*** Given data Section Begins ***

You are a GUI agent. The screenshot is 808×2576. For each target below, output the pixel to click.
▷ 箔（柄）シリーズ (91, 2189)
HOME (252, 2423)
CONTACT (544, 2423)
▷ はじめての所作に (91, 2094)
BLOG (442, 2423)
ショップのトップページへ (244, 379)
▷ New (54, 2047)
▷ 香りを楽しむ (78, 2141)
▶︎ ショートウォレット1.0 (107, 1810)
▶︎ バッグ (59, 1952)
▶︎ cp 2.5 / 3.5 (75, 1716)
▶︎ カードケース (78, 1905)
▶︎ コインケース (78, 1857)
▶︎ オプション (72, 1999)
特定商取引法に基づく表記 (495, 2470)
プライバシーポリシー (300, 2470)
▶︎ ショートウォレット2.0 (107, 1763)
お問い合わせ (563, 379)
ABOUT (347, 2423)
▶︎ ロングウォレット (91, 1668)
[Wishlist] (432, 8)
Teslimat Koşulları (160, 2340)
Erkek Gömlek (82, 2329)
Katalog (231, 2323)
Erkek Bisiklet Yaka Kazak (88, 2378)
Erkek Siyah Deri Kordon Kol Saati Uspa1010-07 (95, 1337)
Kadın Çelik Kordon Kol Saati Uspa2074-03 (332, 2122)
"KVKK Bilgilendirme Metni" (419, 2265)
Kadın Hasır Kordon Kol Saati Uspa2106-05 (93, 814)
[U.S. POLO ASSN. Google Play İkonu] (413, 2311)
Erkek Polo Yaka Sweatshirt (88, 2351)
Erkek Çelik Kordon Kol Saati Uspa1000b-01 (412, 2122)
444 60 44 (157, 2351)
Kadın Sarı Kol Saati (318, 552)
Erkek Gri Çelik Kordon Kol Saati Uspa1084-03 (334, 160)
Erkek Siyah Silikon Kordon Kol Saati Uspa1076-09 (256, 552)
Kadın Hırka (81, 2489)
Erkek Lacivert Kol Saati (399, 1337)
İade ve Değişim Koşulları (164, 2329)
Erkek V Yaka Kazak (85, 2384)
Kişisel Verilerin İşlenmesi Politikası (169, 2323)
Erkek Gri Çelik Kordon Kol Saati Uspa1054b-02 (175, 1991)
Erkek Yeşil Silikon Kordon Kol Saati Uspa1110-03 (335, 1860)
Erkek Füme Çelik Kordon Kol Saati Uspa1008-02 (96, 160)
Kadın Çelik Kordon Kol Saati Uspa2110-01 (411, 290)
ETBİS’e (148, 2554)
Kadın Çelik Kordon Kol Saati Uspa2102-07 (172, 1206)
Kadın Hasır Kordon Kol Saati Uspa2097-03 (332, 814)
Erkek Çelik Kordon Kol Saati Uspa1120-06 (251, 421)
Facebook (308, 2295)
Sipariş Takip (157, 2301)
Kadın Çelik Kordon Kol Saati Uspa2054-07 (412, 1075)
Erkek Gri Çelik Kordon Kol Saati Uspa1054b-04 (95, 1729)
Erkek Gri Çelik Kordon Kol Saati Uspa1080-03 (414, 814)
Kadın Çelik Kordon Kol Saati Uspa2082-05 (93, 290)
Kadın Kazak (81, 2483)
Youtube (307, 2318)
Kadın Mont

*** Given data Section Ends ***

Task requirements: Set down the records again in full. Match them exactly.

Exercise answer:
You are a GUI agent. The screenshot is 808×2576. For each target below, output the pixel to click.
▷ 箔（柄）シリーズ (91, 2189)
HOME (252, 2423)
CONTACT (544, 2423)
▷ はじめての所作に (91, 2094)
BLOG (442, 2423)
ショップのトップページへ (244, 379)
▷ New (54, 2047)
▷ 香りを楽しむ (78, 2141)
▶︎ ショートウォレット1.0 (107, 1810)
▶︎ バッグ (59, 1952)
▶︎ cp 2.5 / 3.5 (75, 1716)
▶︎ カードケース (78, 1905)
▶︎ コインケース (78, 1857)
▶︎ オプション (72, 1999)
特定商取引法に基づく表記 (495, 2470)
プライバシーポリシー (300, 2470)
▶︎ ショートウォレット2.0 (107, 1763)
お問い合わせ (563, 379)
ABOUT (347, 2423)
▶︎ ロングウォレット (91, 1668)
[Wishlist] (432, 8)
Teslimat Koşulları (160, 2340)
Erkek Gömlek (82, 2329)
Katalog (231, 2323)
Erkek Bisiklet Yaka Kazak (88, 2378)
Erkek Siyah Deri Kordon Kol Saati Uspa1010-07 (95, 1337)
Kadın Çelik Kordon Kol Saati Uspa2074-03 (332, 2122)
"KVKK Bilgilendirme Metni" (419, 2265)
Kadın Hasır Kordon Kol Saati Uspa2106-05 (93, 814)
[U.S. POLO ASSN. Google Play İkonu] (413, 2311)
Erkek Polo Yaka Sweatshirt (88, 2351)
Erkek Çelik Kordon Kol Saati Uspa1000b-01 (412, 2122)
444 60 44 (157, 2351)
Kadın Sarı Kol Saati (318, 552)
Erkek Gri Çelik Kordon Kol Saati Uspa1084-03 (334, 160)
Erkek Siyah Silikon Kordon Kol Saati Uspa1076-09 (256, 552)
Kadın Hırka (81, 2489)
Erkek Lacivert Kol Saati (399, 1337)
İade ve Değişim Koşulları (164, 2329)
Erkek V Yaka Kazak (85, 2384)
Kişisel Verilerin İşlenmesi Politikası (169, 2323)
Erkek Gri Çelik Kordon Kol Saati Uspa1054b-02 (175, 1991)
Erkek Yeşil Silikon Kordon Kol Saati Uspa1110-03 (335, 1860)
Erkek Füme Çelik Kordon Kol Saati Uspa1008-02 (96, 160)
Kadın Çelik Kordon Kol Saati Uspa2110-01 (411, 290)
ETBİS’e (148, 2554)
Kadın Çelik Kordon Kol Saati Uspa2102-07 (172, 1206)
Kadın Hasır Kordon Kol Saati Uspa2097-03 (332, 814)
Erkek Çelik Kordon Kol Saati Uspa1120-06 (251, 421)
Facebook (308, 2295)
Sipariş Takip (157, 2301)
Kadın Çelik Kordon Kol Saati Uspa2054-07 (412, 1075)
Erkek Gri Çelik Kordon Kol Saati Uspa1054b-04 (95, 1729)
Erkek Gri Çelik Kordon Kol Saati Uspa1080-03 (414, 814)
Kadın Çelik Kordon Kol Saati Uspa2082-05 (93, 290)
Kadın Kazak (81, 2483)
Youtube (307, 2318)
Kadın Mont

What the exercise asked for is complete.